The spending includes just $600,000 in planning money for the line between the Twin Cities and Madison. That's hardly a sliver of the $1.2 billion the Chicago-Twin Cities link is expected to cost, but it is the first significant federal spending on high-speed trains.
"This planning money I think will really help nail down this issue about the alignment that's been out there," said Jim McDonough, a Ramsey County Commissioner who chairs the county's regional rail authority. "Whether Rochester gets some type of connection, whether this connection goes through Wisconsin, and then into Union Depot, or whether it goes up the corridor that's been worked out for years here, up the river route, the current alignment that Amtrak provides service in."

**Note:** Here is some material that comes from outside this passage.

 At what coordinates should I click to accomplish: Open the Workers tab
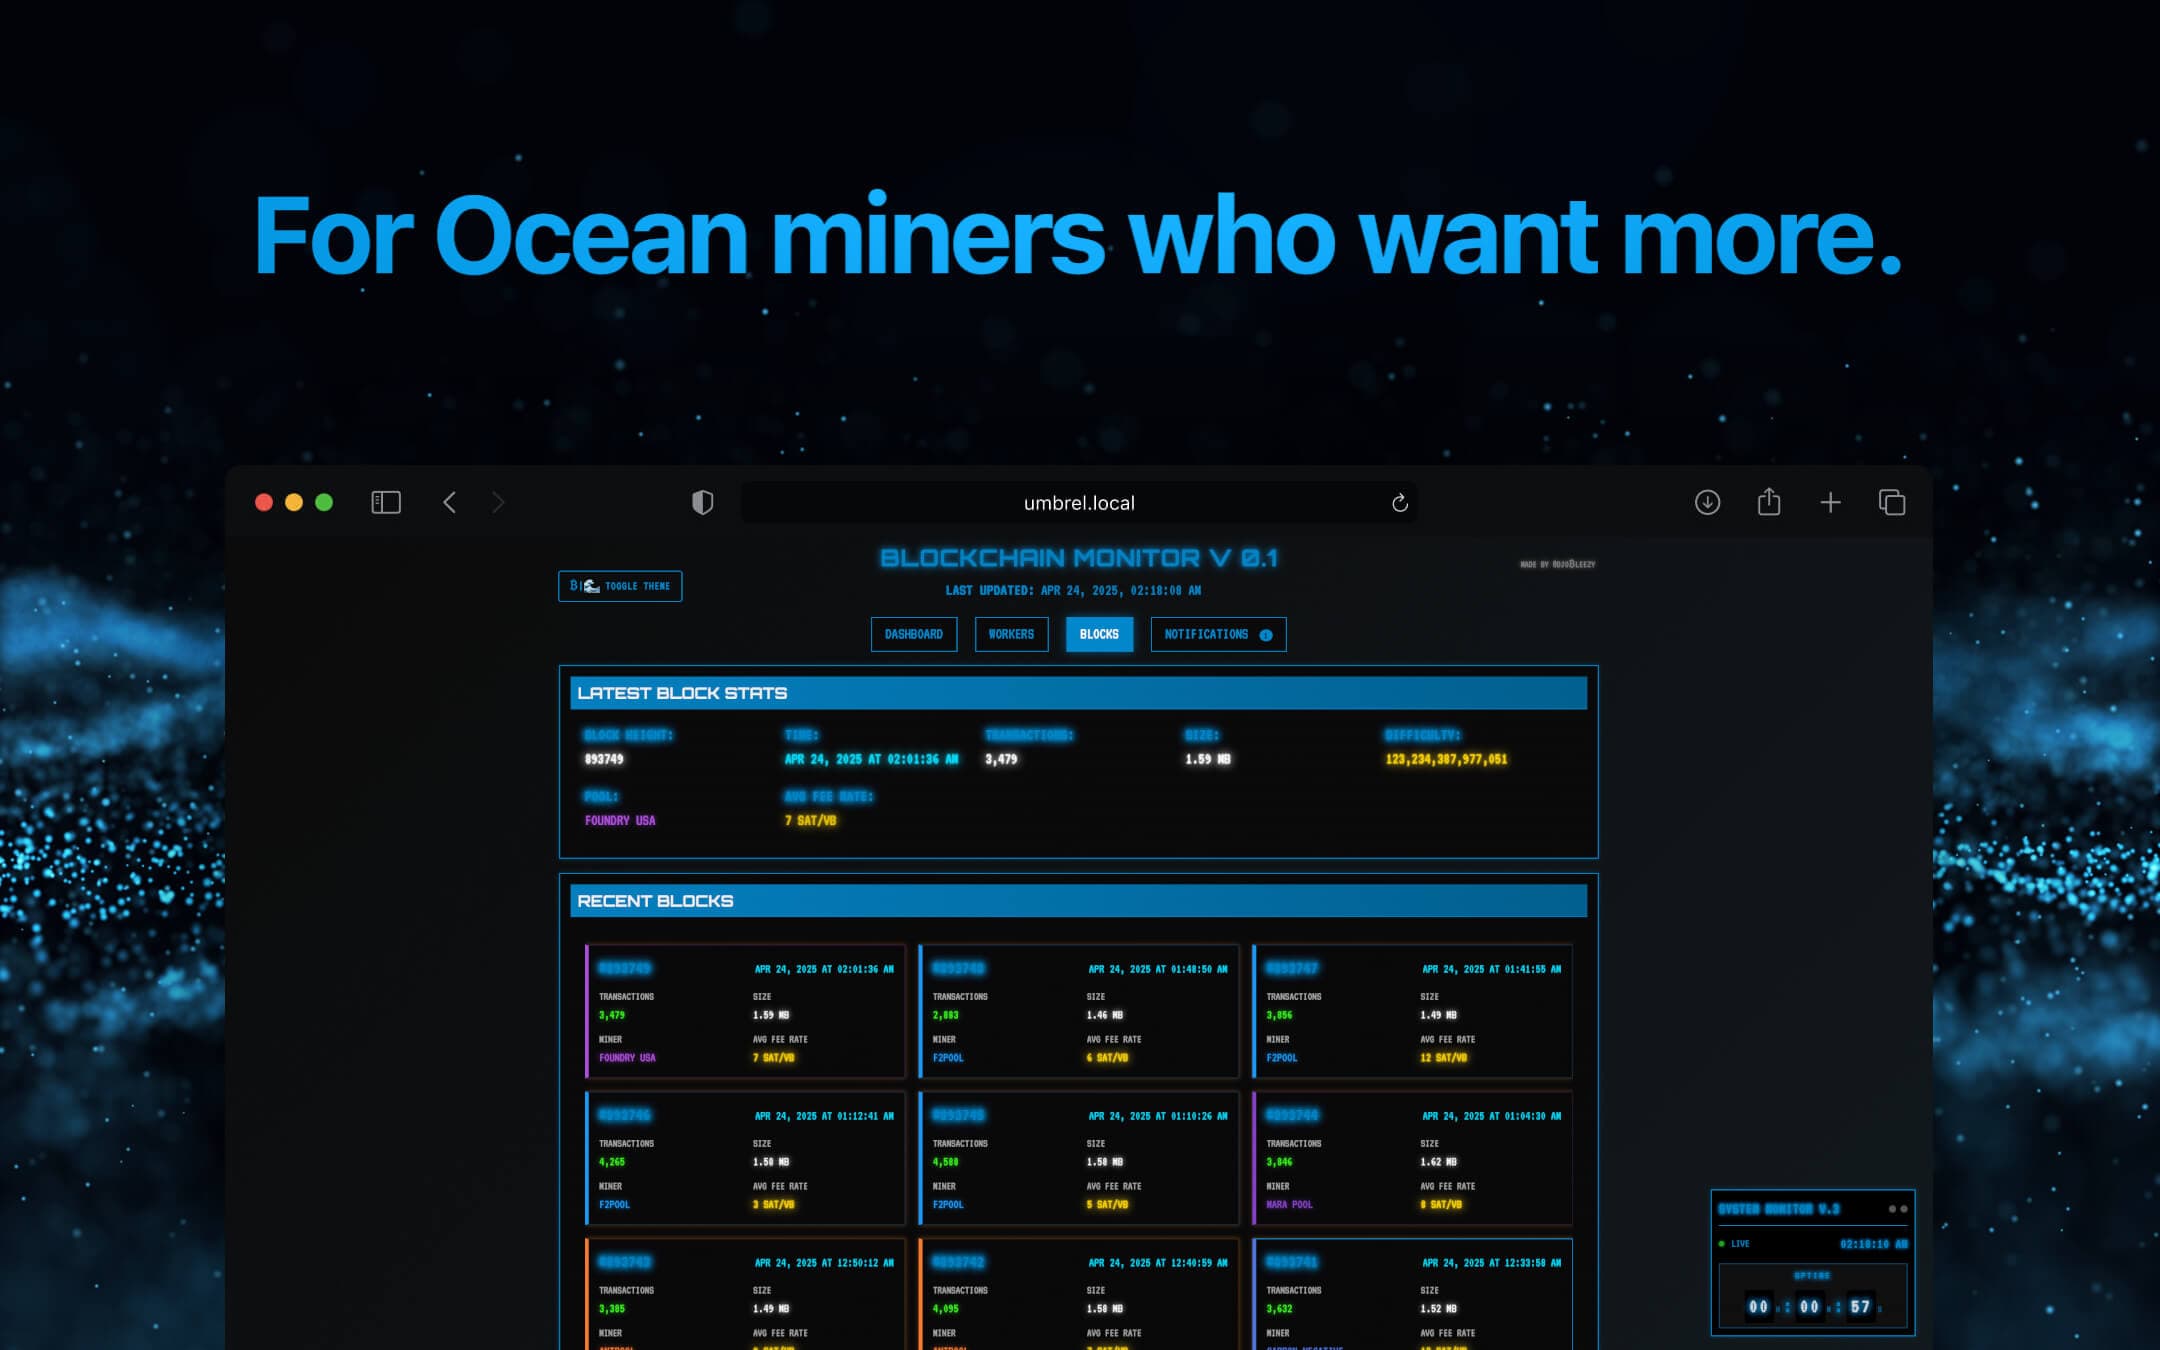[x=1011, y=634]
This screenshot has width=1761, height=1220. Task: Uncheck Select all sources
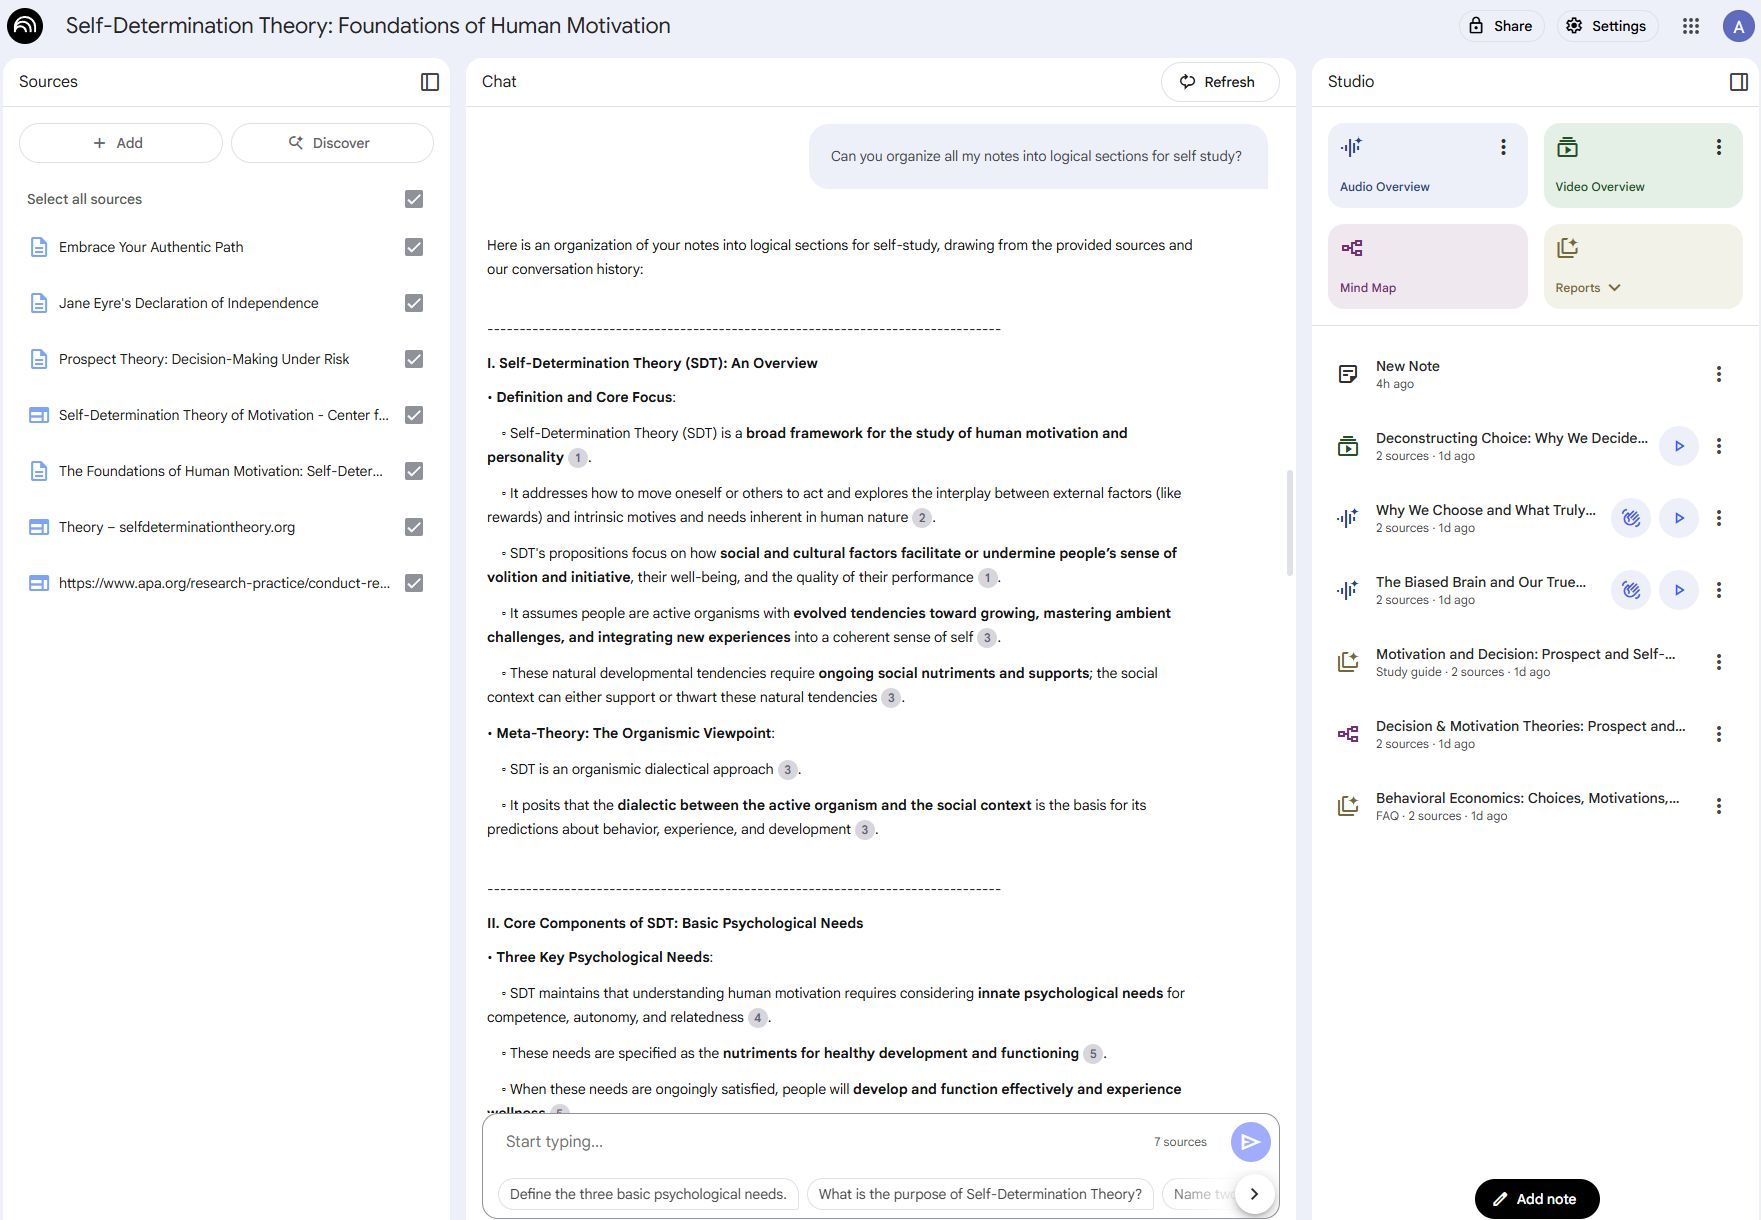[x=413, y=199]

That river route would not include a stop in Rochester. Yet Mayor Ardell Brede said he thinks the rail money announced today may ultimately be a good sign for Rochester.
The Obama administration seems to be focusing on lines that could offer trains going 200 mph or faster. Traffic along the Mississippi would keep trains there to just over 100 mph.
"If you're looking at 220 [mph], which then you're really talking true high-speed, then you have to be looking at a different route, and certainly what we've proposed would be one that could accommodate that kind of speed," Brede said.
Minnesota has plenty of rail work to do while that gets ironed out. Construction is expected to start later this year on the proposed Central Corridor light rail line between Minneapolis and St. Paul.
Vice President Joe Biden also said last year that the federal government was considering funding an extension of the Northstar commuter service from Big Lake to St. Cloud. And other lines, such as commuter service to North Branch or Hastings, and a third light rail line to Eden Prairie are also on the drawing board. They all could be in line ahead of high-speed rail.